● **Activity**:
Nothing in the data may be altered as it is transcribed.

►

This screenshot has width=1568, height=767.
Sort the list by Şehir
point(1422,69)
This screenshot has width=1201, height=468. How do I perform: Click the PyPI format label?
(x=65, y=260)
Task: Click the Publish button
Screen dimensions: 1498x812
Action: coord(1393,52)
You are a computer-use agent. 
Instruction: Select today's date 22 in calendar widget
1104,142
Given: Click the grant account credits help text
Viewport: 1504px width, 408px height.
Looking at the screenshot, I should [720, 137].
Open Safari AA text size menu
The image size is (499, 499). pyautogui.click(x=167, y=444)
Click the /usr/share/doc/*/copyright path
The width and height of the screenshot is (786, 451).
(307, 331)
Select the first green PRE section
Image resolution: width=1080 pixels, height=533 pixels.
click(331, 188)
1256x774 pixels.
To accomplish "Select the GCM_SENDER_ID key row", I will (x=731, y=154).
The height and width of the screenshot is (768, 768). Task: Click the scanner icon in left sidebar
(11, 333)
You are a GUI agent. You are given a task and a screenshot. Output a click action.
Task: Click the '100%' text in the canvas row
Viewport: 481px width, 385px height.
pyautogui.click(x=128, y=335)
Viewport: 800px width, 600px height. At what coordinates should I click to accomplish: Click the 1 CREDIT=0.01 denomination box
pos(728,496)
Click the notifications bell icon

◄

● **Exercise result**:
This screenshot has width=1568, height=767.
Sort the list by Şehir
point(1422,69)
This screenshot has width=1201, height=468. How do I perform: Click the PyPI format label?
(x=65, y=260)
Task: Click the Publish button
Screen dimensions: 1498x812
Action: coord(1393,52)
You are a computer-use agent. 
Instruction: Select today's date 22 in calendar widget
1104,142
Given: Click the grant account credits help text
Viewport: 1504px width, 408px height.
Looking at the screenshot, I should [720, 137].
Open Safari AA text size menu
The image size is (499, 499). pyautogui.click(x=167, y=444)
Click the /usr/share/doc/*/copyright path
The width and height of the screenshot is (786, 451).
(307, 331)
Select the first green PRE section
Image resolution: width=1080 pixels, height=533 pixels.
click(331, 188)
1256x774 pixels.
To accomplish "Select the GCM_SENDER_ID key row", I will (x=731, y=154).
The height and width of the screenshot is (768, 768). Task: Click the scanner icon in left sidebar
(11, 333)
You are a GUI agent. You are given a task and a screenshot. Output a click action.
Task: Click the '100%' text in the canvas row
Viewport: 481px width, 385px height.
pyautogui.click(x=128, y=335)
Viewport: 800px width, 600px height. At what coordinates should I click to accomplish: Click the 1 CREDIT=0.01 denomination box
pos(728,496)
Click the notifications bell icon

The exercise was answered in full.